Lead AI Engineer

Wells Fargo Bank•Irving, TX

14h

About The Position

Shape the Future of Enterprise Operations with Generative AI COO Technology sits at the heart of the enterprise, powering the systems that keep the Chief Operating Office running at scale—from strategic execution, resiliency, and regulatory enablement to customer experience, supply chain, and shared services. This team drives large‑scale modernization, building resilient, data‑driven platforms that enable operational excellence across the firm. We are seeking a Lead Specialty Software Engineer to play a pivotal role in defining and delivering next‑generation Generative AI capabilities within this mission‑critical environment.

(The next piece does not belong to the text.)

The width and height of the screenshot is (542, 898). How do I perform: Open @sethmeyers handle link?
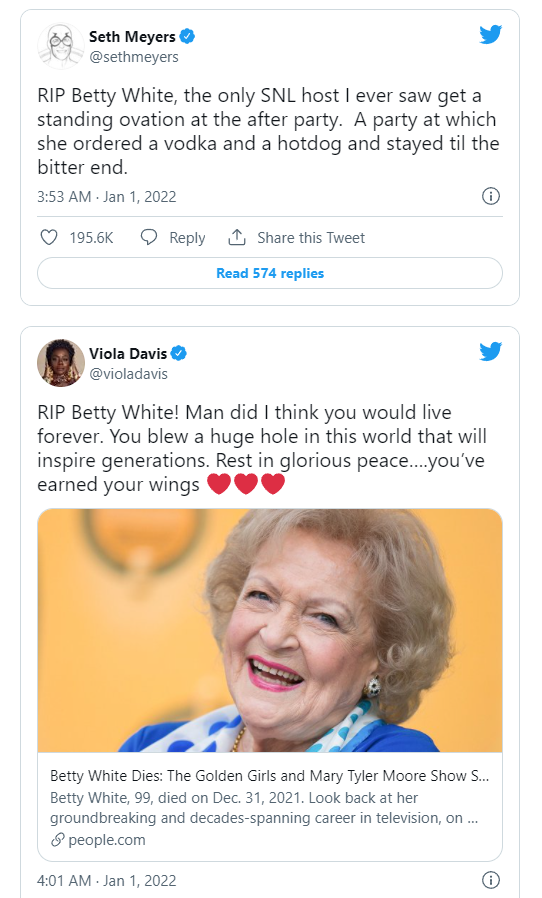click(x=133, y=57)
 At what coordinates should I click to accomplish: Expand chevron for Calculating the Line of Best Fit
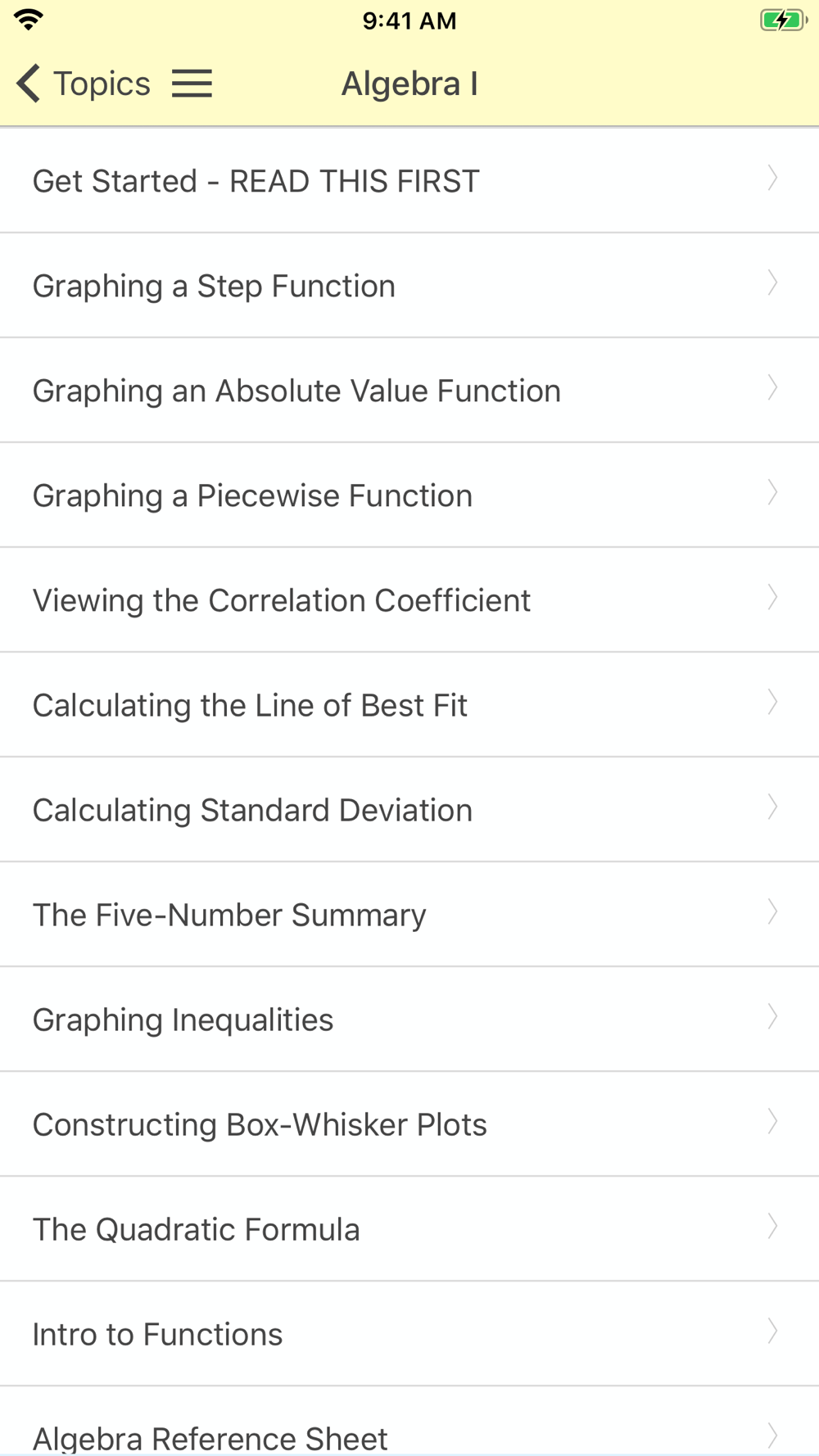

This is a deeply hands‑on engineering role for someone who thrives at the intersection of distributed systems, streaming data, and AI at enterprise scale. You will architect and build production‑grade AI pipelines, embed modern observability into LLM and VLM (Vision Language Model) systems, and engineer for reliability, performance, and cost transparency from day one. In this role, you will design scalable ingestion and streaming orchestration for high‑volume clickstream and case‑lifecycle data, deploy and operate containerized services through CI/CD and infrastructure‑as‑code, and bring rigor to AI systems through comprehensive monitoring, tracing, and resiliency patterns. You’ll also work with video and transcript data, enabling powerful downstream analysis, while seamlessly integrating with evaluation and analytics workstreams. The result: AI platforms that are not only innovative, but trusted, explainable, and built to run the business.

Requirements

5+ years of Specialty Software Engineering experience, or equivalent demonstrated through one or a combination of the following: work experience, training, military experience, education.
2+ years of experience with streaming platforms for data orchestration.
2+ years of experience with containerization and container orchestration platforms
2+ years of deploying and operating ML/AI models in production environments.
3+ years of experience programming with Python.

Nice To Haves

5+ years of experience in software engineering with focus on data pipelines and distributed systems.
Experience with LLMOps/MLOps frameworks for observability.
Experience with Vision Language Models (VLMs) or multi-modal AI systems.
Experience with enterprise container platforms.
Background in video processing or computer vision pipelines.
Experience with observability tools and platforms.
Experience building resilient systems with patterns like circuit breakers, bulkheads, and retry policies.
Experience with cloud computing platforms.
Knowledge of infrastructure-as-code tools.
Experience with CI/CD pipelines.
Understanding of data quality and validation frameworks.
Experience in financial services or enterprise environments.
Excellent communication skills across technical and non-technical audiences.

Responsibilities

Pipeline Development: Build scalable, robust ingestion pipelines for processing clickstream data, handling both participant-level (full-day employee activity) and case-level (end-to-end case lifecycle) data streams.
Streaming Orchestration: Design and implement streaming platform-based orchestration for pipeline coordination, ensuring reliable data flow and processing guarantees.
Container Platform Deployment: Deploy and manage containerized services on enterprise container platforms, implementing CI/CD pipelines and infrastructure-as-code practices.
AI Model Observability: Implement comprehensive observability for LLM and VLM pipelines, including: Performance monitoring and metrics collection. Distributed tracing for multi-model pipelines. Logging and alerting for model inference. Cost tracking and optimization.
Resiliency Engineering: Build fault-tolerant systems with retry mechanisms, circuit breakers, dead letter queues, and graceful degradation patterns.
Video/Transcript Processing: Work with VLMs to process clickstream video data and generate high-quality transcripts for downstream analysis.
Integration: Ensure seamless integration with downstream Analysis & Evaluation workstream.